Start DATA SECTION
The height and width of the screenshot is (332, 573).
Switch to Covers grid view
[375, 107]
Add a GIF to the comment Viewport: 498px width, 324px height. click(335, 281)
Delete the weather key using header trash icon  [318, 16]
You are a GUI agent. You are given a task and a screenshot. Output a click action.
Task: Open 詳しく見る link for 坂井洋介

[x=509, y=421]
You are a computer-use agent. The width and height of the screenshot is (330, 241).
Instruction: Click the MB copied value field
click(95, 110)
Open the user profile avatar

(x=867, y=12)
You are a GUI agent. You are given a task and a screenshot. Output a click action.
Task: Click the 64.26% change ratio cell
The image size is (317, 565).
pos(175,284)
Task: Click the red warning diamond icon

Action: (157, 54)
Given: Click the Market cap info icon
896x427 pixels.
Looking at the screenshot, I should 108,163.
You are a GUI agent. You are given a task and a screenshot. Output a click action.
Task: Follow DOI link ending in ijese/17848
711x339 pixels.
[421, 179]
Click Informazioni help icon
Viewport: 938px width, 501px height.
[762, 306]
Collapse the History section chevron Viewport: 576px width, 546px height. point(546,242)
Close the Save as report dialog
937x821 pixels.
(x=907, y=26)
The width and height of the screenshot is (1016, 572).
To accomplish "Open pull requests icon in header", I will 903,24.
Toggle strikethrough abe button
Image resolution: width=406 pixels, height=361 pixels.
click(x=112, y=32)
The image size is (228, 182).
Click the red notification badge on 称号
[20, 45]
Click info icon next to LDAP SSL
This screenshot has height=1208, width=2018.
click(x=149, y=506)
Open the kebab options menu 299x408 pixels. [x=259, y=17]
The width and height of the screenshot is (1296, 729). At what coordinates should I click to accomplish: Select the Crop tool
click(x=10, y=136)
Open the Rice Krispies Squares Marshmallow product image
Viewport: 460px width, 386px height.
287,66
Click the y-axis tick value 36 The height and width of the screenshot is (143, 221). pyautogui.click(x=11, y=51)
End DATA SECTION
Turn every line of the listing above into a numbered list, leaving out the blank lines.

1. The height and width of the screenshot is (332, 573).
2. Switch to Covers grid view
3. [375, 107]
4. Add a GIF to the comment Viewport: 498px width, 324px height. click(335, 281)
5. Delete the weather key using header trash icon  [318, 16]
6. You are a GUI agent. You are given a task and a screenshot. Output a click action.
7. Task: Open 詳しく見る link for 坂井洋介
8. [x=509, y=421]
9. You are a computer-use agent. The width and height of the screenshot is (330, 241).
10. Instruction: Click the MB copied value field
11. click(95, 110)
12. Open the user profile avatar
13. (x=867, y=12)
14. You are a GUI agent. You are given a task and a screenshot. Output a click action.
15. Task: Click the 64.26% change ratio cell
16. The image size is (317, 565).
17. pos(175,284)
18. Task: Click the red warning diamond icon
19. Action: (157, 54)
20. Given: Click the Market cap info icon
21. 896x427 pixels.
22. Looking at the screenshot, I should 108,163.
23. You are a GUI agent. You are given a task and a screenshot. Output a click action.
24. Task: Follow DOI link ending in ijese/17848
25. 711x339 pixels.
26. [421, 179]
27. Click Informazioni help icon
28. Viewport: 938px width, 501px height.
29. [762, 306]
30. Collapse the History section chevron Viewport: 576px width, 546px height. point(546,242)
31. Close the Save as report dialog
32. 937x821 pixels.
33. (x=907, y=26)
34. The width and height of the screenshot is (1016, 572).
35. To accomplish "Open pull requests icon in header", I will 903,24.
36. Toggle strikethrough abe button
37. Image resolution: width=406 pixels, height=361 pixels.
38. click(x=112, y=32)
39. The image size is (228, 182).
40. Click the red notification badge on 称号
41. [20, 45]
42. Click info icon next to LDAP SSL
43. This screenshot has height=1208, width=2018.
44. click(x=149, y=506)
45. Open the kebab options menu 299x408 pixels. [x=259, y=17]
46. The width and height of the screenshot is (1296, 729). At what coordinates should I click to accomplish: Select the Crop tool
47. click(x=10, y=136)
48. Open the Rice Krispies Squares Marshmallow product image
49. Viewport: 460px width, 386px height.
50. 287,66
51. Click the y-axis tick value 36 The height and width of the screenshot is (143, 221). pyautogui.click(x=11, y=51)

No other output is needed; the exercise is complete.